INSTRUCTIONS TO FOLLOW:
Work through the listing below and give again exactly the lines from the one with "Place cursor on empty line 16" to the one with "The height and", both ends included. All other lines and all pictures stay out.
[[ DATA TO PROCESS open ]]
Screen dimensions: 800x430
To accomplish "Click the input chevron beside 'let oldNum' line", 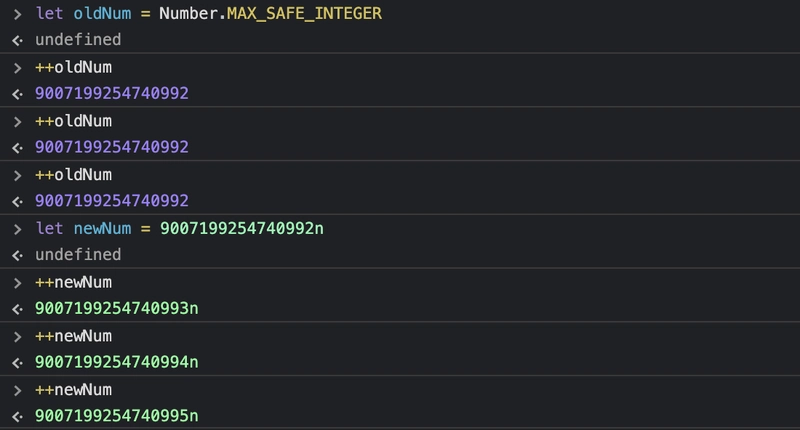I will (17, 14).
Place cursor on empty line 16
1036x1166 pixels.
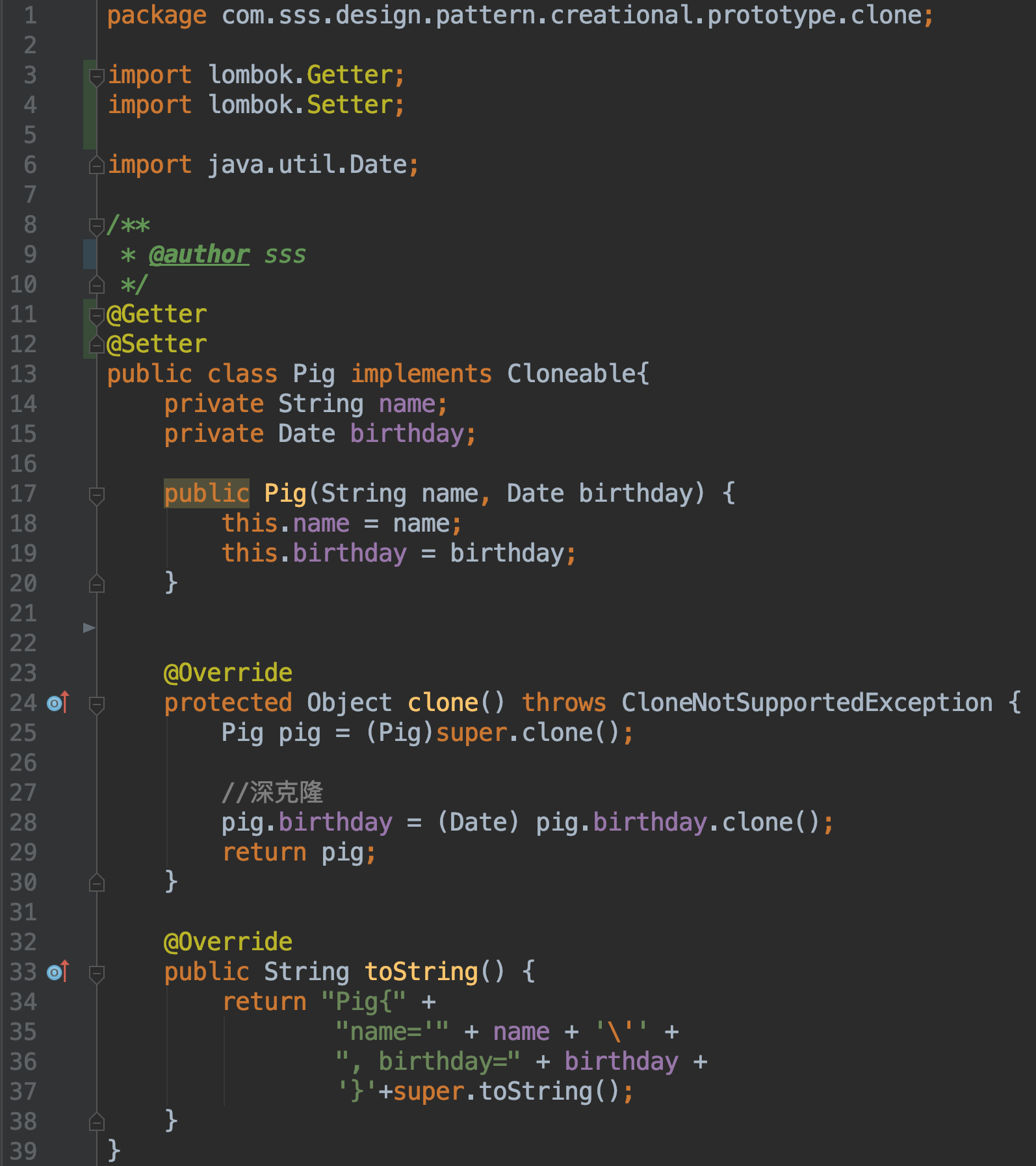[390, 464]
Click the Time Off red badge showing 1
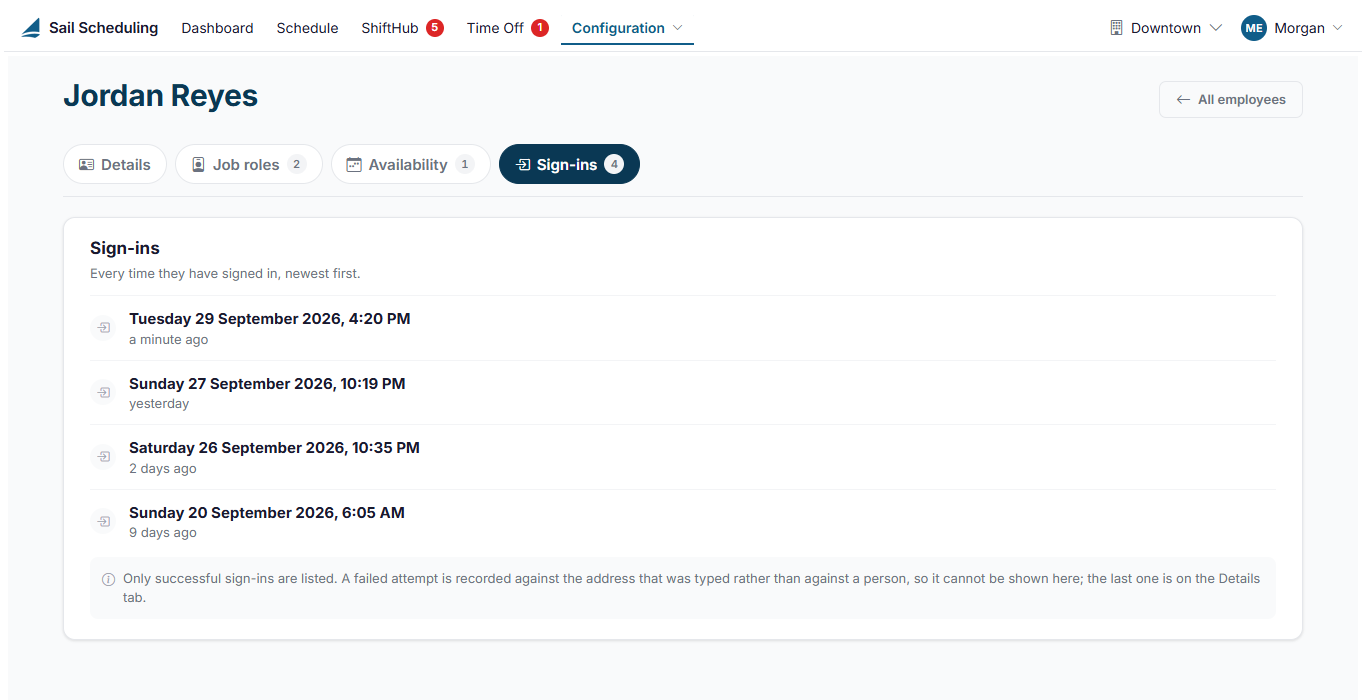This screenshot has width=1366, height=700. pos(540,28)
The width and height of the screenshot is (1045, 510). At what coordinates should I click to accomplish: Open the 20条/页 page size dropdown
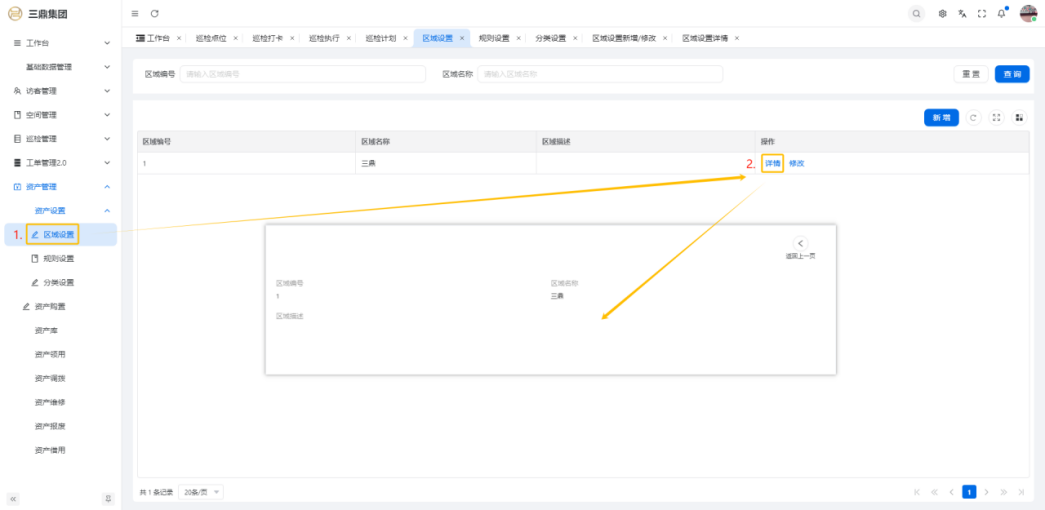pyautogui.click(x=201, y=492)
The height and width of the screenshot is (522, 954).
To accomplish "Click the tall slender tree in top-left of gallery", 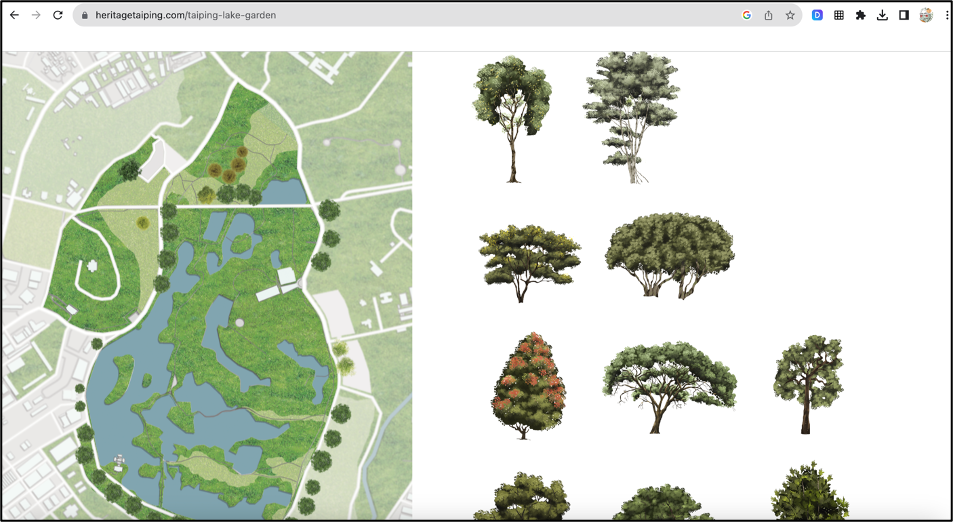I will click(x=512, y=118).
[[ DATA TO PROCESS closed ]]
RESPONSE TO THIS TASK:
Place cursor on empty line 16
1036x1166 pixels.
[390, 464]
Click the Time Off red badge showing 1
This screenshot has width=1366, height=700. pos(540,28)
The width and height of the screenshot is (1045, 510). At what coordinates should I click to accomplish: Open the 20条/页 page size dropdown
pyautogui.click(x=201, y=492)
The height and width of the screenshot is (522, 954).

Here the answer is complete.